In 2008 Grant Regional Health Center sponsored its 12th annual Harvest Festival Fun Run/Walk on Saturday, October 4. In honor of National Physical Therapy Month, Grant Regional annually sponsors a non-competitive fitness run/walk to promote healthy living in our community. The goal is to stress the importance of exercise and physical activity and its contribution to good health. Unlike many walks/runs in the area, the Fun Run/Walk is strictly for fun and fitness. Participants are not required to collect any pledges or donations.

The 5K non-competitive Run/Walk starts on the Square at approximately 8 a.m. and follows a scenic route and ends with refreshments back at the hospital. The entry fee is $12 in advance and $13 the day of the event, which includes a t-shirt. The event is offered free to students.
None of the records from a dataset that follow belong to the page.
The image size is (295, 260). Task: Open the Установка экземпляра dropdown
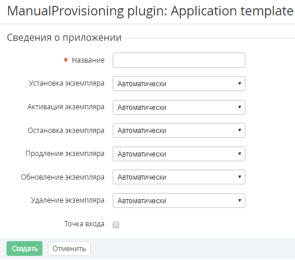pos(179,84)
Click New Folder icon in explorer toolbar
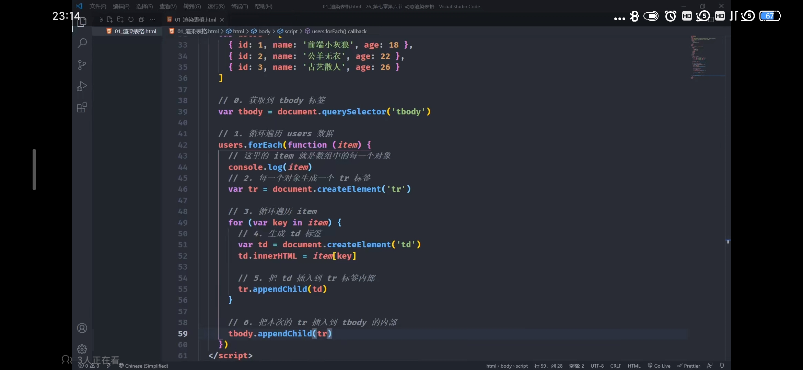The height and width of the screenshot is (370, 803). [120, 20]
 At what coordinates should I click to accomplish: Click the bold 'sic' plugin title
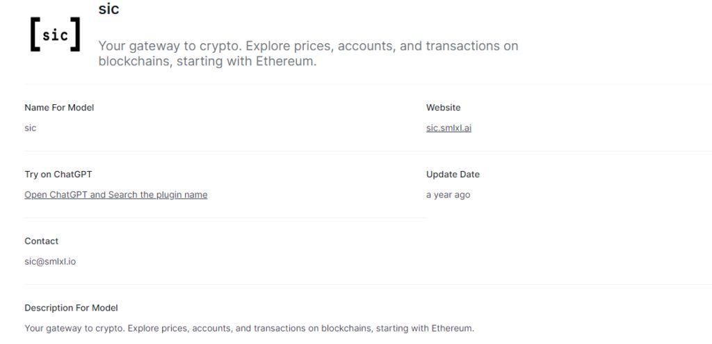click(x=109, y=9)
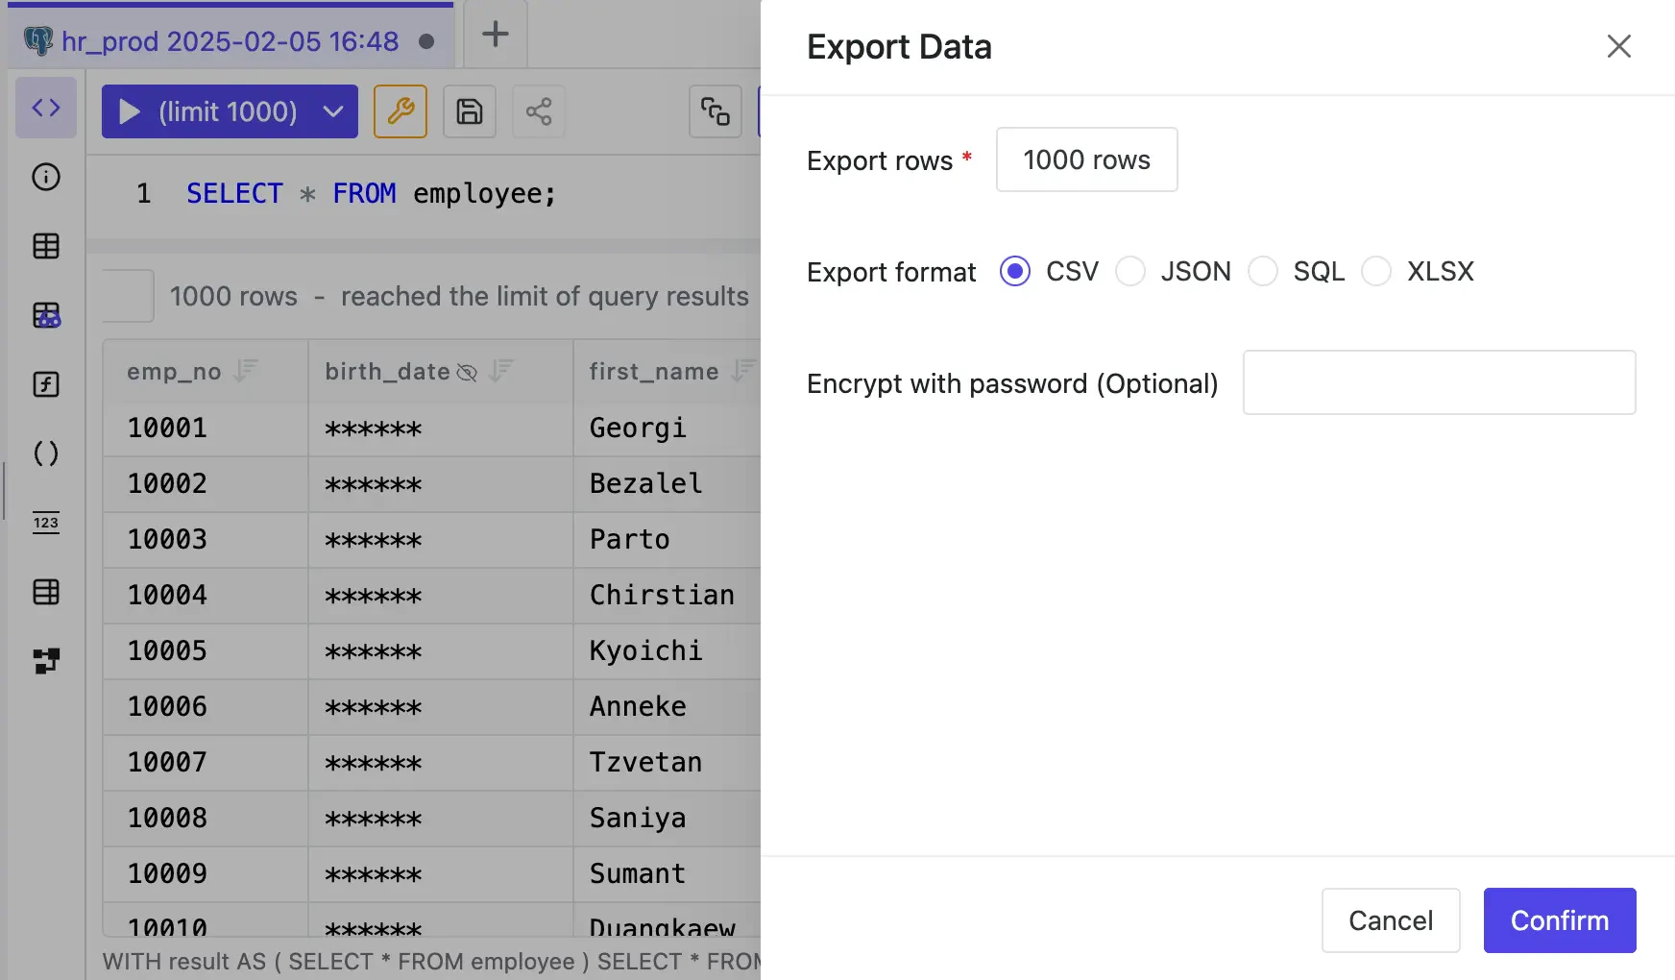Choose JSON as the export format

[1130, 271]
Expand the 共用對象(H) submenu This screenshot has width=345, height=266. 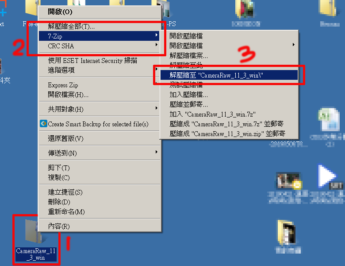(99, 109)
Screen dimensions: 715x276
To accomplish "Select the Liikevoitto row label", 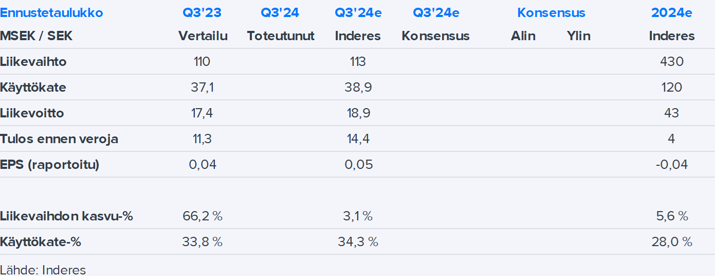I will [32, 113].
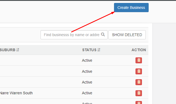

A Tot Trot for ages 3-10 was added this past year and was held just before the Fun Run/Walk. Cost for the Tot Trot was just $9 and included a kids t-shirt and refreshments following the event. Since this isn’t a competition, all Tot Trot participants received a completion certificate and gold medal. The first 20 kids registered also received a complimentary goodie bag!
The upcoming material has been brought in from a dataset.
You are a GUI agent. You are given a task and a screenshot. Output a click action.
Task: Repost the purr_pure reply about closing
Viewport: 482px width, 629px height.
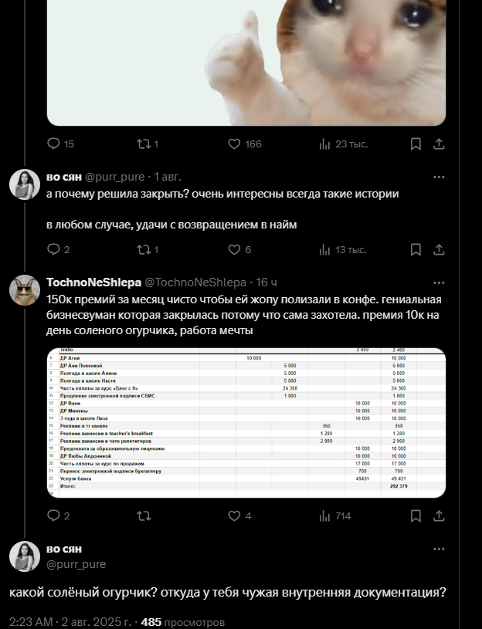(148, 249)
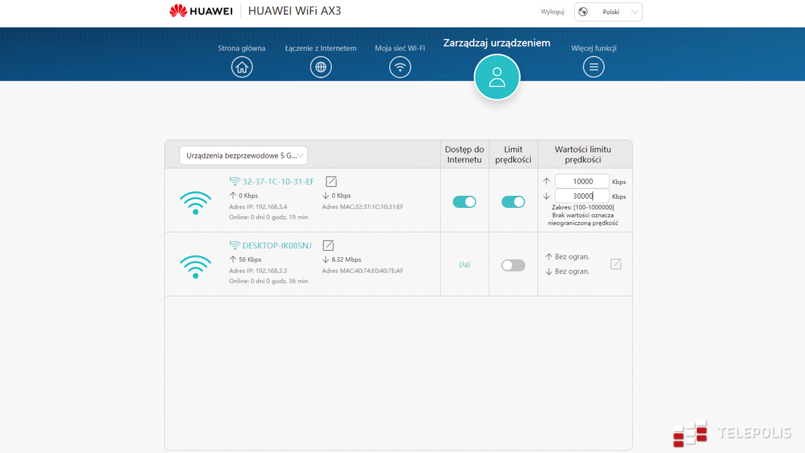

Grant Regional’s certified massage therapist offered complimentary back massages and rehab staff also conducted shoe evaluations to ensure that participants are wearing the correct athletic shoe for their foot type.

Participants are also encouraged to join Grant Regional in supporting our local food pantry by bringing a non-perishable food item with them the morning of the Run/Walk. With the holidays just around the corner, it’s a perfect time to donate items to the food pantry.

Even though there is a cost to participate in the event, the hospital invests a great deal more in time and money, including advertisements, invitations, flyers, banners, and volunteer time to facilitate this event. And with 80-100 participants each year, Grant Regional remains committed to continuing this event for the benefit of our community’s health and wellbeing.